Le projet de loi de finances pour 2026 prévoit la suppression ou la transformation de plusieurs avantages fiscaux considérés comme dépassés ou peu efficaces. Parmi les mesures phares figure la révision de l’abattement de 10 % sur les pensions de retraite, en vigueur depuis 1978. Le gouvernement souhaite le remplacer par un crédit d’impôt fixe de 2 000 euros pour une personne seule et de 4 000 euros pour un couple, afin de mieux cibler les aides en fonction des revenus.

D’autres dispositifs sont également remis en cause, comme la réduction d’impôt pour les frais de scolarité dans l’enseignement secondaire et supérieur, qui concerne environ 4,5 millions de contribuables. Les montants actuels, qui s’élèvent à 61 euros par enfant au collège, 153 euros au lycée et 183 euros dans le supérieur, pourraient ainsi disparaître. L’exonération fiscale liée aux indemnités journalières pour les personnes souffrant de maladies chroniques est également examinée, de même qu’une hausse des taxes sur le superéthanol-E85, un carburant utilisé par 400 000 véhicules en France.

Certains avantages accordés à titre honorifique ou exceptionnel font également l’objet de critiques. C’est le cas des exonérations liées à la Légion d’honneur, à la médaille militaire ou du travail, ainsi qu’à des distinctions telles que le prix Nobel. Les sportifs professionnels en reconversion bénéficient également de dispositions spécifiques qui pourraient être revues.
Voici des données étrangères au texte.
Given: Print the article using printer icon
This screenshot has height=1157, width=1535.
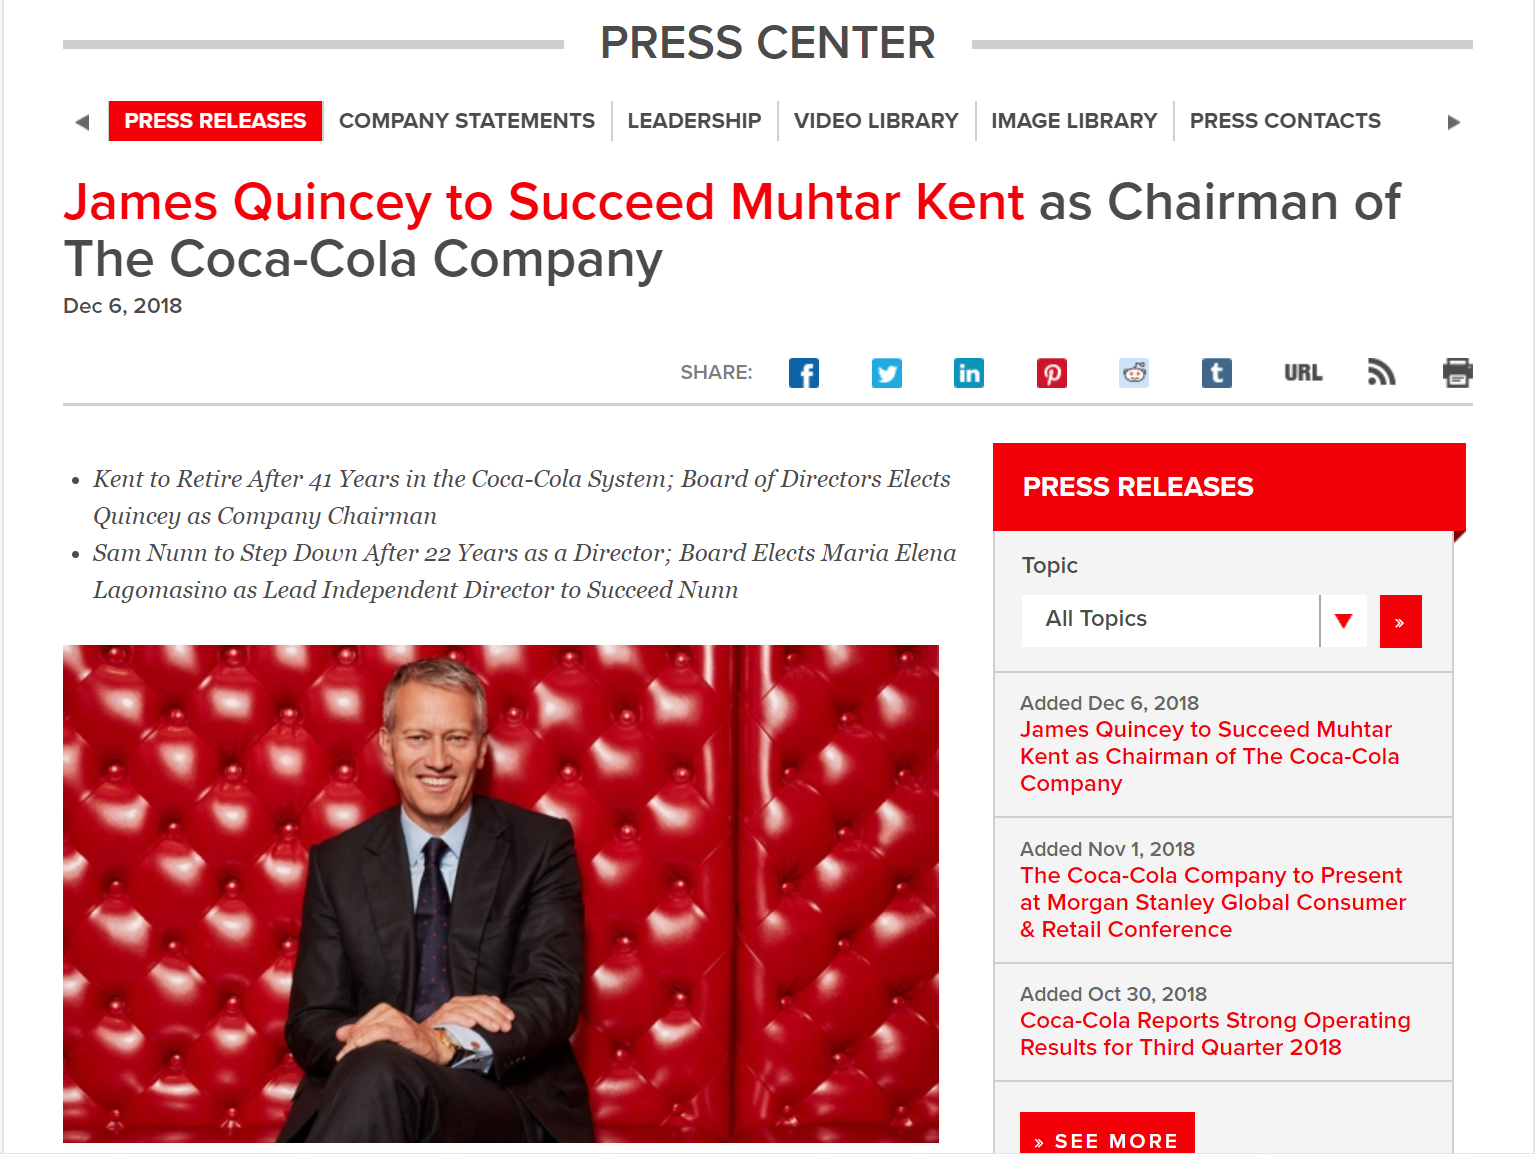Looking at the screenshot, I should click(1458, 372).
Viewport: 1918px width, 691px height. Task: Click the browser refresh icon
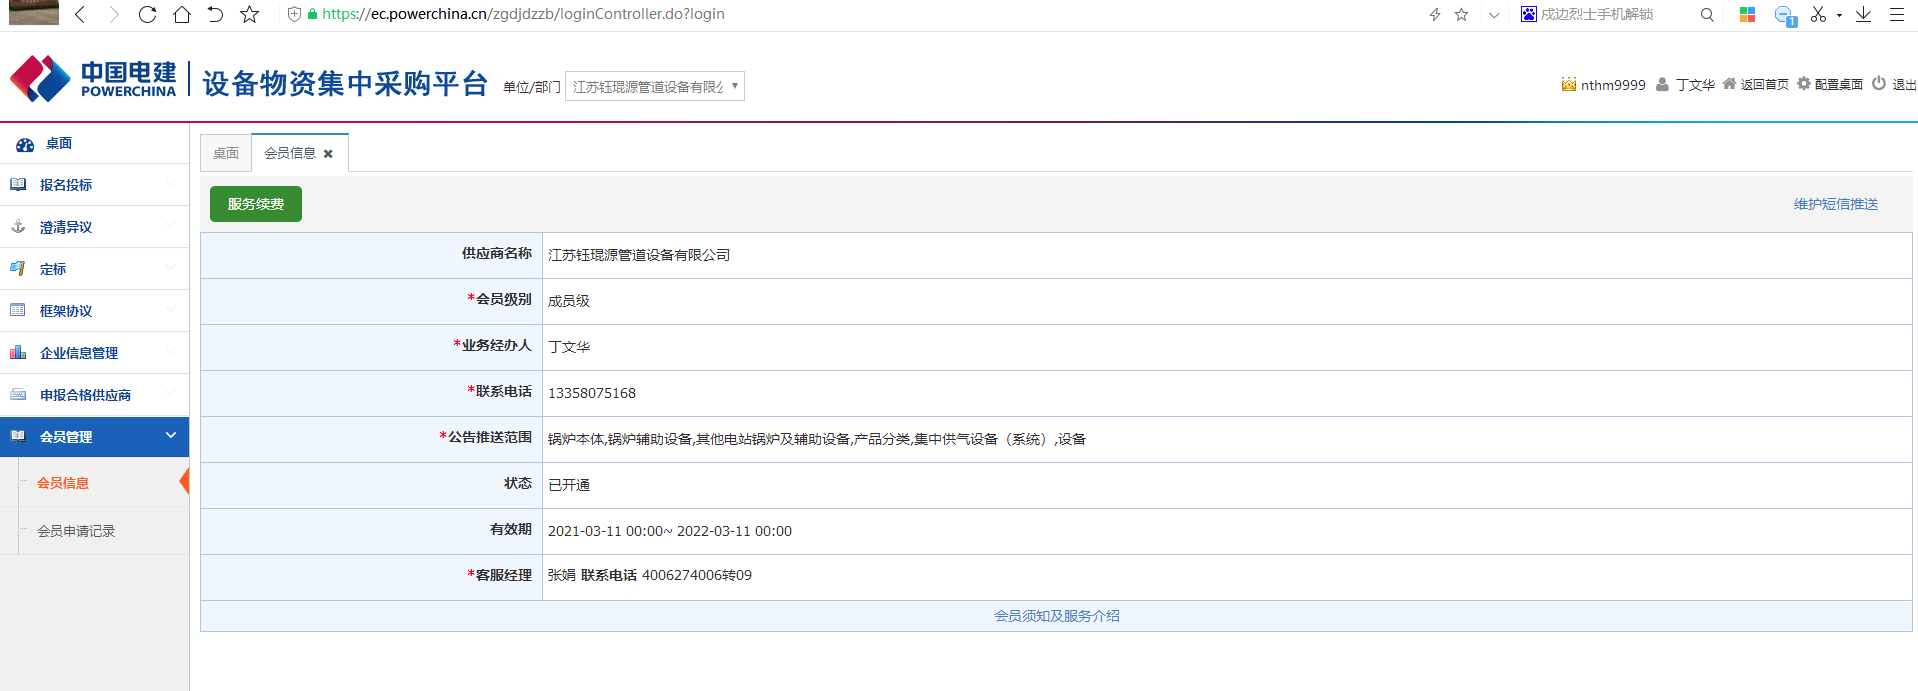pyautogui.click(x=147, y=14)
Du côté des entreprises, plusieurs niches peu utilisées sont dans le collimateur, comme l’amortissement exceptionnel pour la robotisation ou la fabrication additive. Les crédits d’impôt pour la formation des chefs d’entreprise et les exonérations liées au rachat d’entreprises en difficulté sont également concernés. Enfin, les exonérations de cotisations salariales sur les salaires des apprentis pourraient être supprimées, dans un objectif de simplification et de maîtrise des dépenses publiques.